TRAVAIL DEMANDÉ>
[A] Recopiez fidèlement le passage de la chronique théâtrale sur Xavière qui va de « TABLETTES THÉÂTRALES » à « excellent drame lyrique. ».
[B] Prolongez la chronique théâtrale sur Xavière à partir de sa dernière phrase.

EXTRAIT DU TEXTE>
......
L’exécution est parfaite de la part de M. Fugère, excellent de bonhomie sacerdotale en abbé Fulcran. M. Isnardon a peu à chanter et donne une silhouette amusante au maître d'école. M. Clément module avec gentillesse les cantilènes de Landry, et le duo de M. Badiali et de Mlle Leclercq est charmant de galanterie rustique et comique. Mlle Dubois joue Xavière avec plus de sens scénique que n'en ont d'ordinaire les actrices d'opéra-comique, et sa voix, bien que pas très bien posée, ne manque ni de justesse ni d'émotion. Mmes Lloyd et Chevalier font bravement leur partie dans des personnages effacés. L'orchestre et les chœurs ont fonctionné à souhait.
TABLETTES THÉÂTRALES
Pendant les répétitions de l'Attaque du Moulin, M. Carvalho demanda à M. Louis Gallet, l'inépuisable librettiste, de faire un livret pour M. Théodore Dubois, et il lui désigna un roman, qui se trouvait sur son bureau directorial, et qui n'était autre que Xavière, de M. Ferdinand Fabre.
— Voilà, dit-il, ce qui ferait un excellent drame lyrique.
— En effet, on m'en a déjà parlé, répondit M. Gallet.
— Qui donc ?
......
DONNÉES FOURNIES>

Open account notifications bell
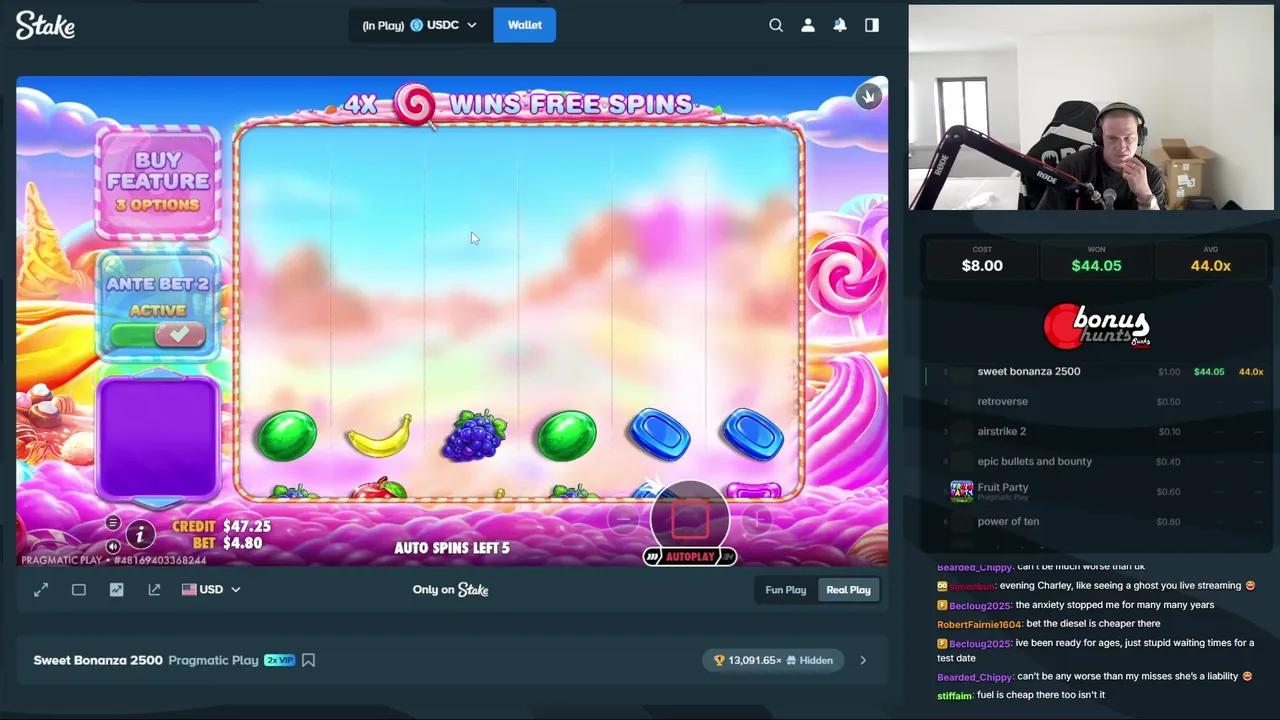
......
RÉPONSES PAR CONSIGNE>
[A]
TABLETTES THÉÂTRALES
Pendant les répétitions de l'Attaque du Moulin, M. Carvalho demanda à M. Louis Gallet, l'inépuisable librettiste, de faire un livret pour M. Théodore Dubois, et il lui désigna un roman, qui se trouvait sur son bureau directorial, et qui n'était autre que Xavière, de M. Ferdinand Fabre.
— Voilà, dit-il, ce qui ferait un excellent drame lyrique.

[B]
— Saint-Saëns... Mais rien n'est convenu entre nous... Je ferai le livret pour M. Dubois.
Le gros public connaît peu M. Théodore Dubois. Professeur d'harmonie au Conservatoire auteur de la Guzla de l'Emir, à l'Athénée; d'Aben-Hamet, à la salle Ventadour ; de La Farandole, à l'Opéra ; organiste, à la Madeleine : tels sont ses titres auprès des musiciens.
M. Dubois a composé Xavière à Fontenay, dans la Marne, où il se réfugia afin de travailler avec recueillement.
M. Ferdinand Fabre s'intéressait beaucoup à la pièce tirée de son roman, et il vint souvent aux répétitions ; mais, depuis quelques jours, il est pris par de malencontreux rhumatismes qui l'ont empêché d'assister, hier soir, à sa première représentation.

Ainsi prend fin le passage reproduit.